Thursday, May 26, 2016

ode to piano

I started taking piano lessons again about a year and a half ago from a girl who lived in my apartment complex and also happened to have a bachelor's degree in piano performance and could come to my apartment for lessons. It was a great set up.

I stopped taking lessons when I was 16, but played the piano and organ in church and for choirs, so it was still a part of my life. But taking lessons forces you to practice harder than casual once-a-week piano sessions and to have accountability to someone for your practice.

I love music and I love the piano. I am a big music nerd and if I could switch places with anyone, it would probably be John Williams, although I would miss Brett. But at least I could see the Star Wars movies before they came out! But I digress.

Not to sound cheesy, but taking lessons again opened a space in my mind and heart that was dormant. Music is a giant emotional outlet for me, and I loved being able to express myself on the 88 keys once again.

And I practiced A LOT. I tried to play at least an hour a day, which was quite a full workload for someone working full-time and marathon training, husband, church callings, blah blah. My piano (with the left hand G sharp/A flat broken) was in our bonus room in our cinder-block wall apartment on the University of Utah campus where Brett was getting his master's in finance. The piano shared a wall with the bedroom of the apartment next door. Our next door neighbor, Anna, a nice Hungarian girl completing her master's as a nurse practitioner, could 10000000% hear every single note loud and clear as it ricocheted off the cheap walls but she never complained. She's a saint. I can just imagine her rolling her eyes and ringing her hands every time I messed up on the same spot in the same @#$% song every @#$% time!

My teacher, Karina, challenged me to dive into theory and memorize songs (scary as crack) and overall made me want to be a better pianist. 

I know you want to hear me play now (sarcasm if you didn't catch it)! I'm no prodigy (although I wish I was. Why can't I be Mozart??!).

The first two videos are from my summer recital. My mom flew out to celebrate my birthday and listen to me play and two of my aunts, my uncle, my cousin Mia and my friend Arielle came to cheer me on. It was lovely to have support, but also nerve-wracking. Does anyone else forget how to read notes when they play in front of people?

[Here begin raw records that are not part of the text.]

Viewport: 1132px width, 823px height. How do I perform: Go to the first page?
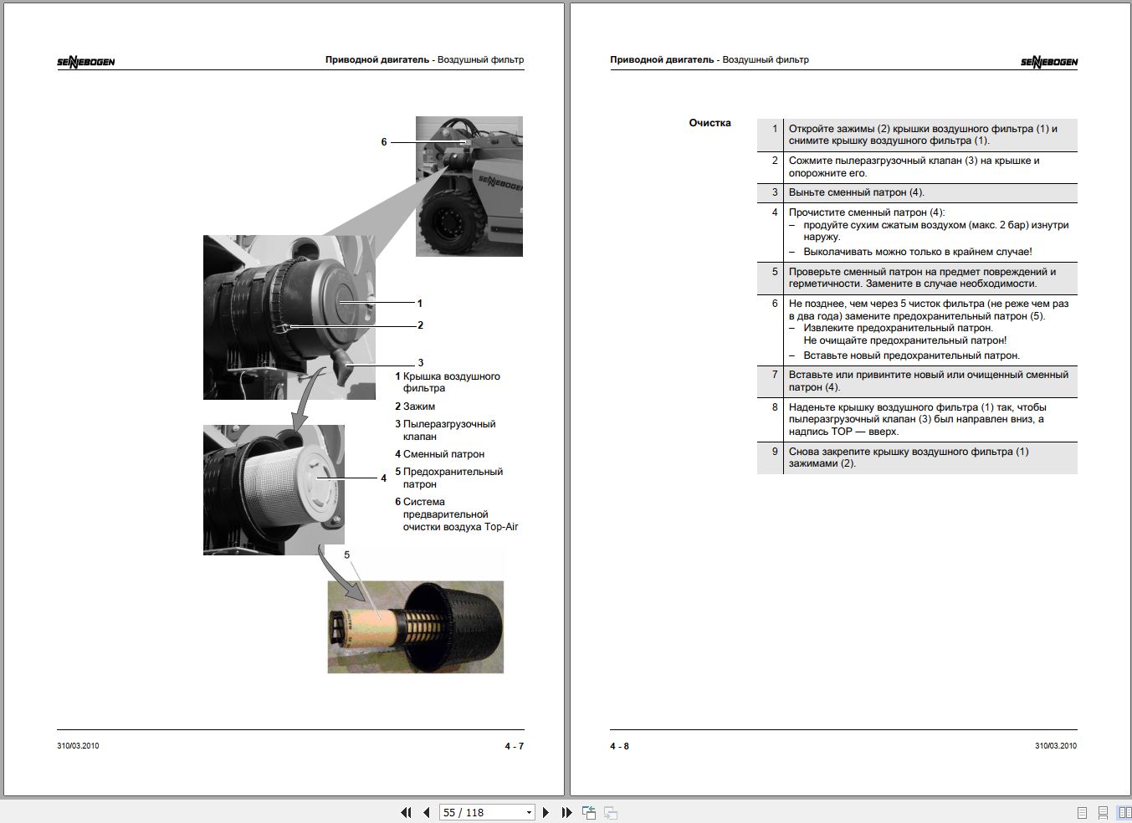point(406,812)
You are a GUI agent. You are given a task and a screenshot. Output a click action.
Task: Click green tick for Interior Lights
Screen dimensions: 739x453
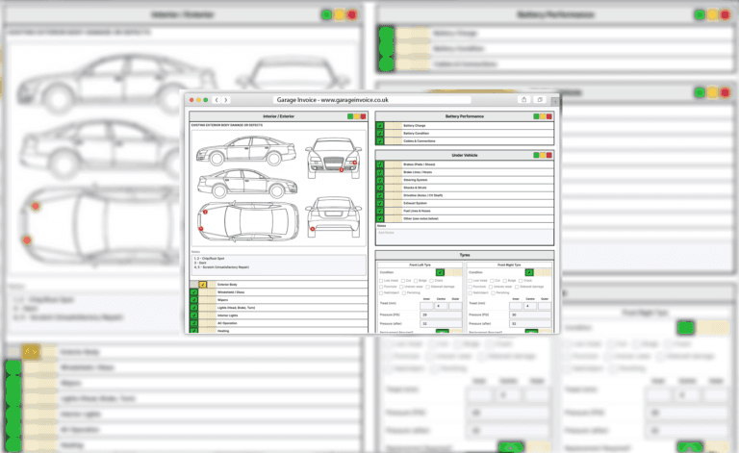(193, 315)
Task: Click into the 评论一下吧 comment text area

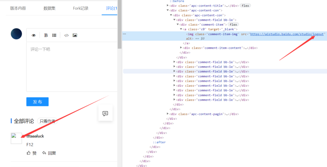Action: point(72,67)
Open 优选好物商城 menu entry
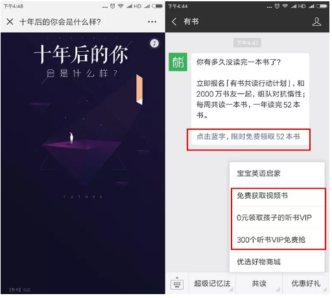This screenshot has width=332, height=298. click(x=277, y=262)
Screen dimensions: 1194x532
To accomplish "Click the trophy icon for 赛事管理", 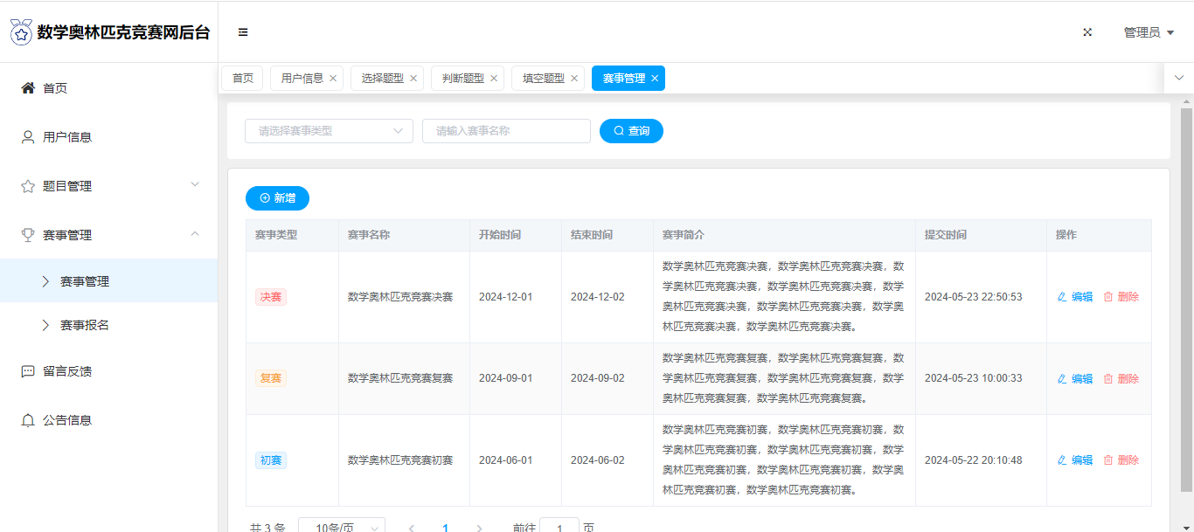I will click(28, 235).
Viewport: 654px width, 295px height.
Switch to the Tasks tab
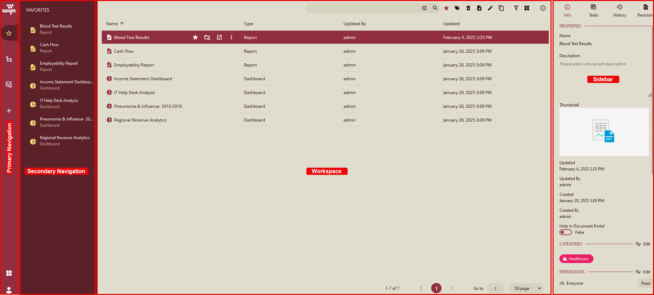593,11
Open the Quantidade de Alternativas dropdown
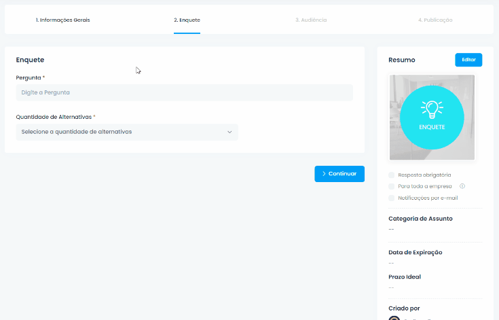This screenshot has width=499, height=320. point(127,132)

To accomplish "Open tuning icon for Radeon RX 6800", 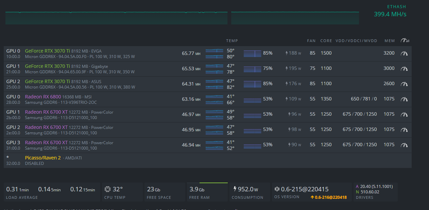I will 404,99.
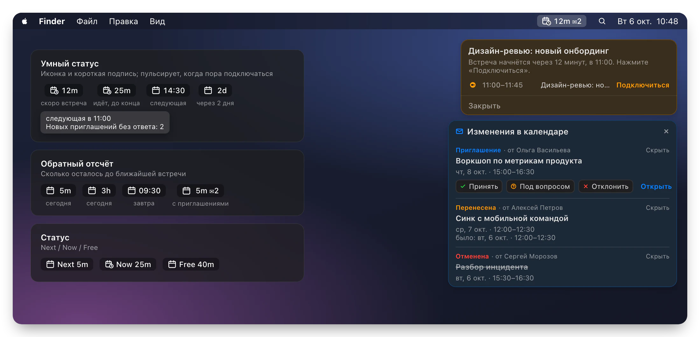Click the orange event dot beside 11:00–11:45
This screenshot has width=700, height=337.
pyautogui.click(x=473, y=85)
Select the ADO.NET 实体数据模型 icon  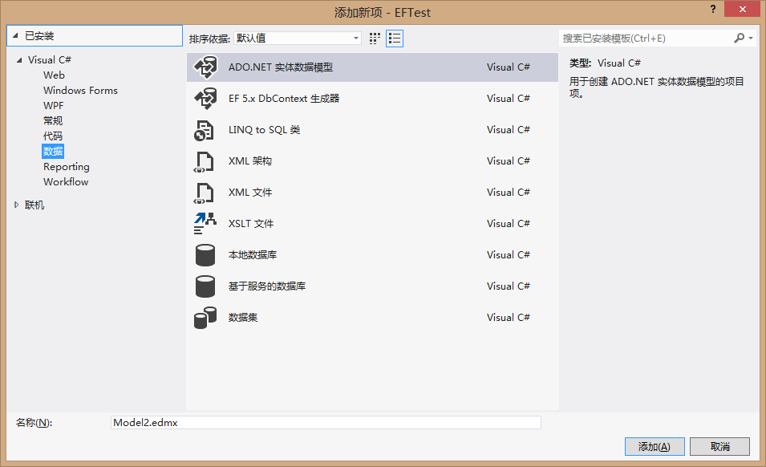pyautogui.click(x=205, y=68)
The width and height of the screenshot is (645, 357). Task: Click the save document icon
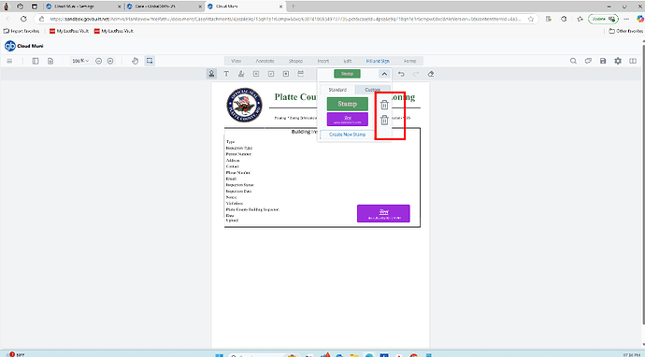click(x=603, y=61)
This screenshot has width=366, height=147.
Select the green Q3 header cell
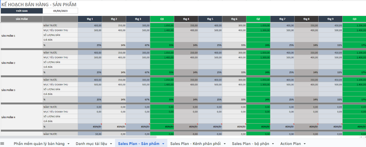pos(354,19)
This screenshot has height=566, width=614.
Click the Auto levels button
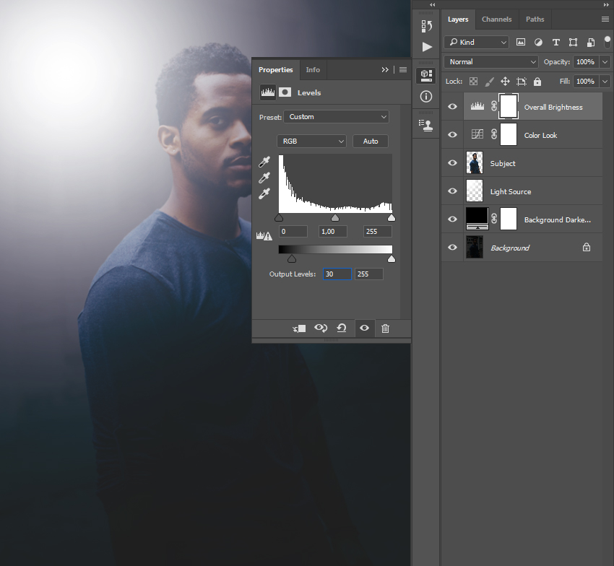pos(371,142)
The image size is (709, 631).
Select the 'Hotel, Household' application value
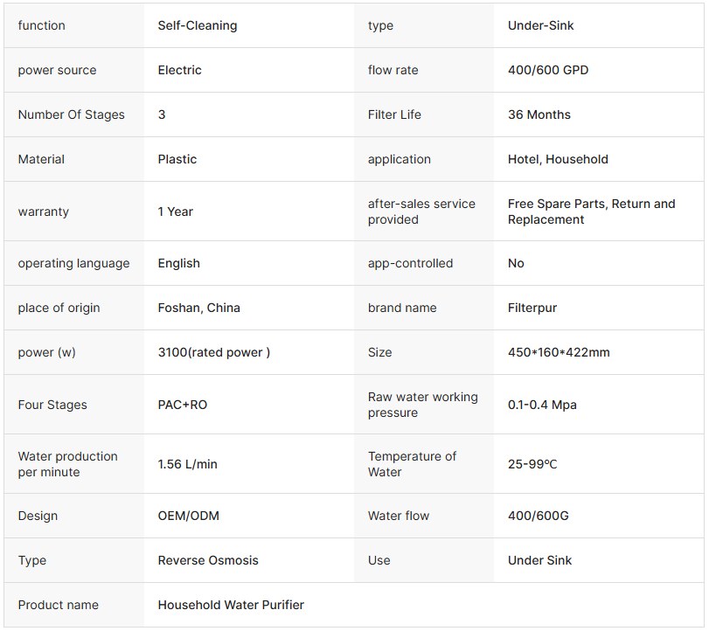pos(558,159)
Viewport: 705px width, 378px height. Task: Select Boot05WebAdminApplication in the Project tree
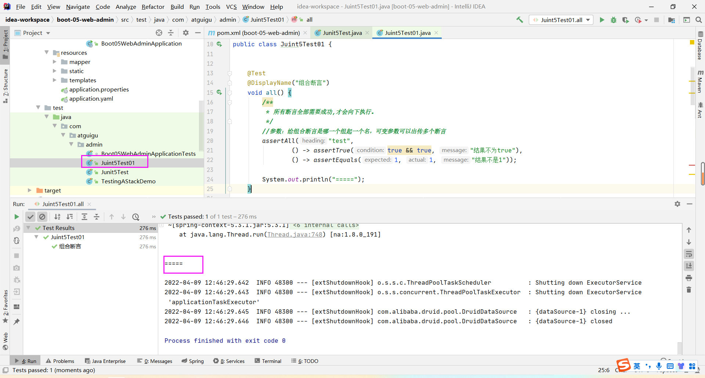tap(141, 43)
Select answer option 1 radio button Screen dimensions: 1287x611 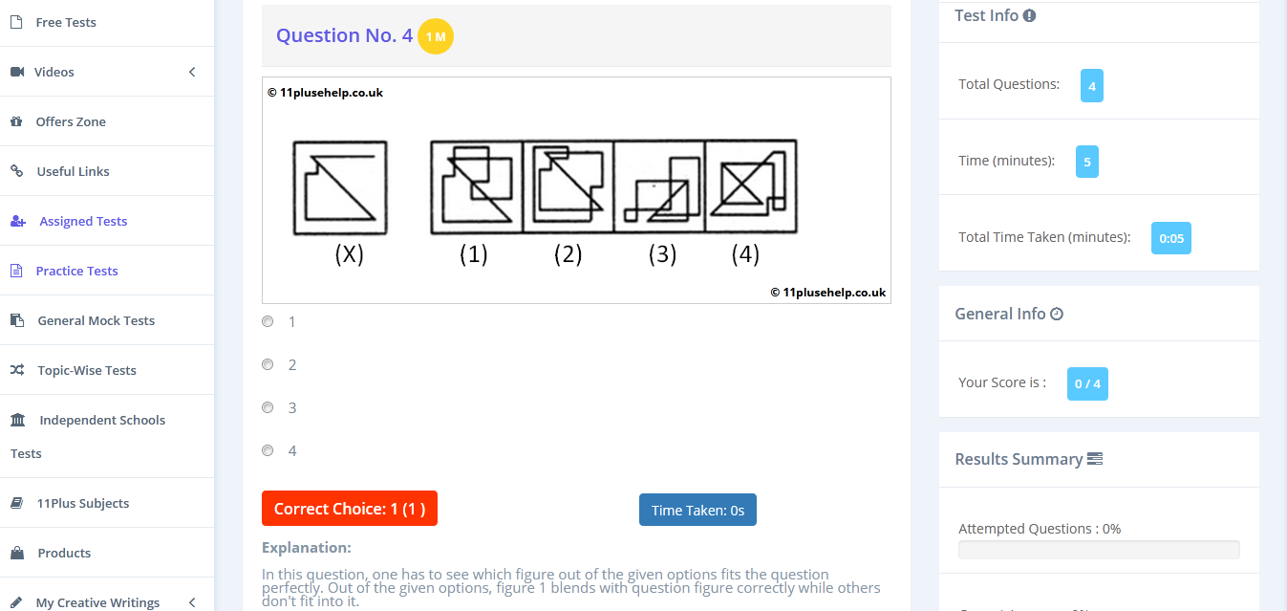(268, 322)
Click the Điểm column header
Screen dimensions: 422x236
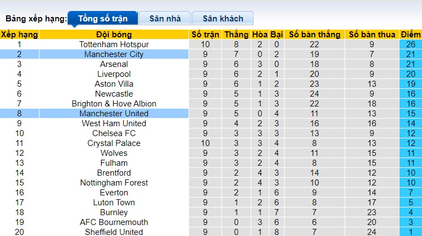(x=410, y=35)
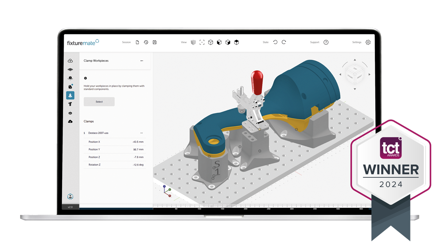Edit the Rotation Z value
Viewport: 439px width, 247px height.
(x=138, y=165)
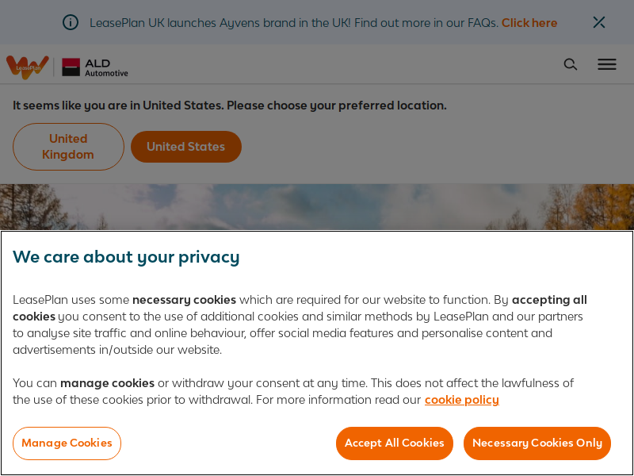Click the 'ALD Automotive' brand text

click(x=106, y=68)
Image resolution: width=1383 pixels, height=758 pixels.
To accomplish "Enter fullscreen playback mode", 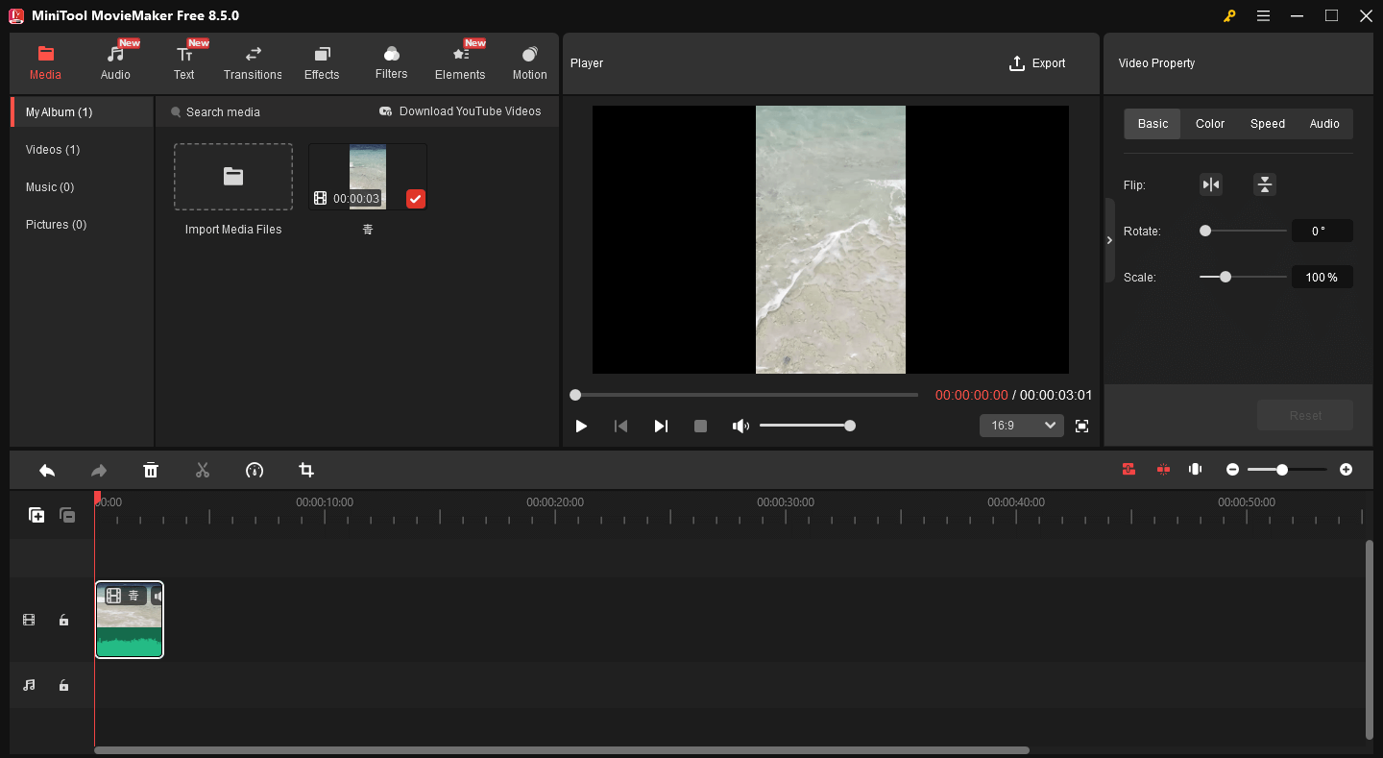I will click(x=1081, y=425).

This first video is Sonata (L. 104) by Domenico Scarlatti (I majorly botched this song)
Mazurka in A Minor, Op. 7, No. 2 by Frederic Chopin
and a rendition of The Spirit of God

The first and third song from Claude Debussy's Suite Bergamasque 
Clair de lune

My second recital was in February right before Brett and I went to Italy and moved to San Francisco. Brett was able to come to this one because he wasn't out of the state and I invited my friend Arielle and her husband Phil. I didn't even tell anyone else. My friend Jennica started taking piano lessons from the same teacher and she played in this recital and did a wonderful job despite distractions from her adorable baby boy. 

Tempo Di Menuetto, Finale from Sonata No. 22 by Joseph Haydn

Waltz in C# Minor, Op. 64, No. 2 by Frederic Chopin (I botched this one)

The fourth and last song of Claude Debussy's Suite Bergamasque, Passepied (which is a French court dance)

Song Without Words, Op. 102, No. 4 by Felix Mendelssohn - Bartholdy. I made a story to this song like the dork I am and played it as if it were the score to a Pixar animated short. It's about a man living in Poland on his evening commute home at the train station in the dead of winter (circa 1930s). He is complacently sad and everything is gray around him. Then he spots a beautiful woman searching for her lost glove. He picks up her glove from the ground, hands it to her and their eyes meet for a brief second and it's bliss. She gets on a train not going to his destination and he watches her board. He has this urge to get on the train with her and attempts to do so, but it's too late. The train has started and he starts running after it, but to no avail. He then submits to the mundanity of his life and boards his own train, back to the cold apartment he shares with no one. It's a sad story, but it fits the song so well! 

Thanks for listening to my sub-par piano skills! I love to celebrate my mediocrity. As Tituss Burgess says, I'm fierciocre. If only I were Rachmaninoff. Sigh.